◆ **WHAT YOU HAVE TO DO**
I would like every entry below written out exactly.

BEGIN SUPPLIED MATERIAL

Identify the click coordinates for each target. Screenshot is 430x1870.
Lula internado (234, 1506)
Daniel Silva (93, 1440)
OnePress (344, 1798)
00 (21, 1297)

END SUPPLIED MATERIAL

◆ **ANSWER BOX**
Identify the click coordinates for each target. Screenshot is 430x1870.
Lula internado (234, 1506)
Daniel Silva (93, 1440)
OnePress (344, 1798)
00 (21, 1297)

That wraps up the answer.